January 17, 2005
Thank you for at least delaying your decision on the Merrill Lynch rule until you receive further comment. As a certified financial planner who started as a commission based planning in 1996 and became a fee-only planner in 2004, I take exception to the rule as currently written. I have worked for one of the large financial firms in this country and I know that there objectives are not to protect the client. Rules such as the Merrill Lynch rule even with the mild revision proposed does nothing to differentiate brokers from true financial planners and advisors. With all due respect, it really takes a person to get into the mind of the average consumer. Many consumers are NOT knowledgable about the financial industry and have no clue how much or even how they are truly charged for advice and/or financial products. They see big names like Merrill Lynch and feel they are automatically being protected.
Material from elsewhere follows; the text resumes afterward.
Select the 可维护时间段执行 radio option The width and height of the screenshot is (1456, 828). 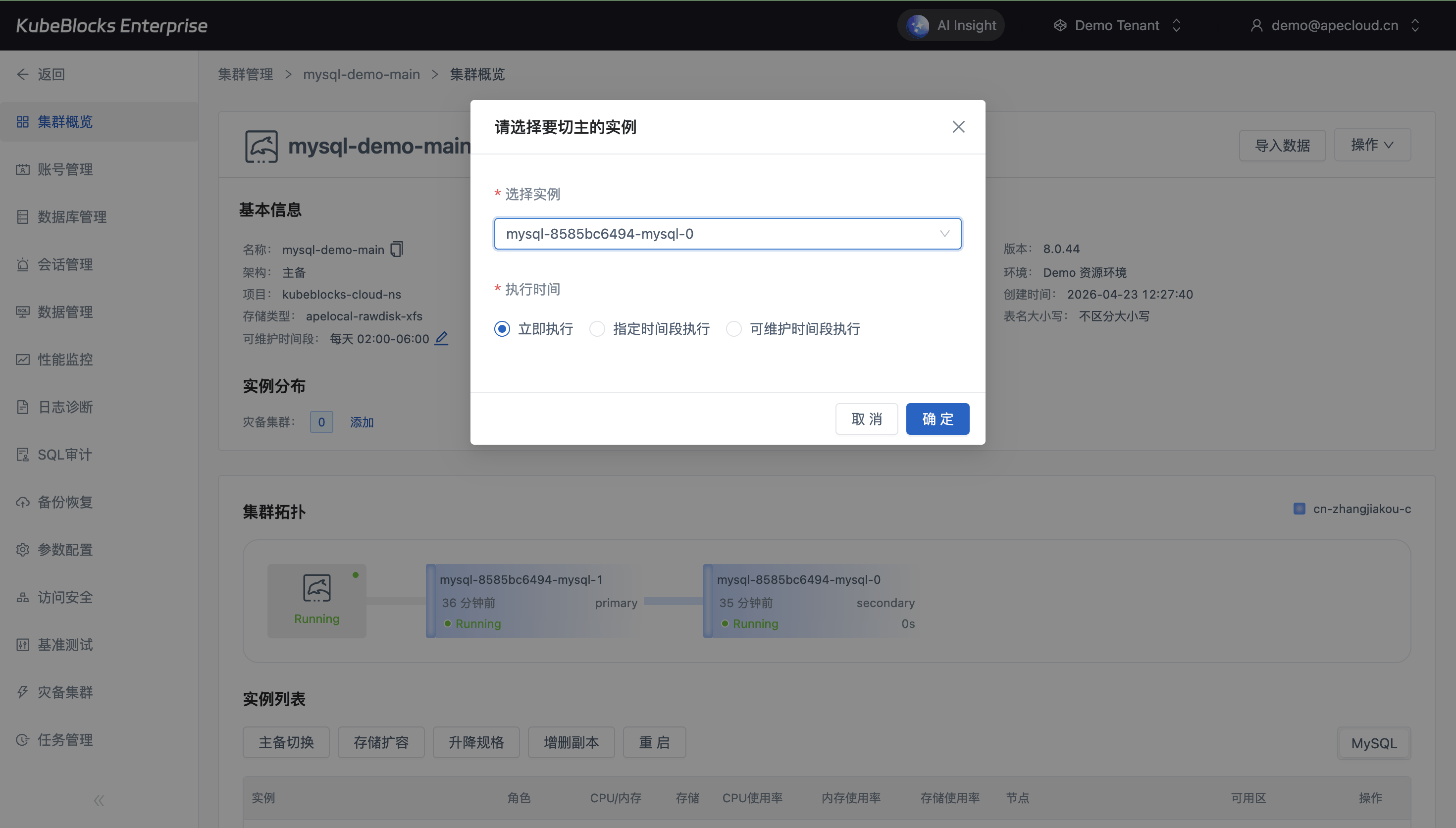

This is untrue of course and totally unfair to the public and the rest of the independent financial advisors who have to spend precious time and money with their ADV compliance and procedures.
To give firms like Merrill a virtual free pass you are encouraging the financial industry to look like the retail industry where firms like WALMART have an unfair competitive advantage and have driven the little guy out of business. I am proud of the fact that I am a fee-only financial planner who discloses how I get paid and the services that I offer without hiding behind the corporate veil.
Please reconsider and withdraw the Merrill Lynch rule on Feb 7th. Thank you for reading my comments.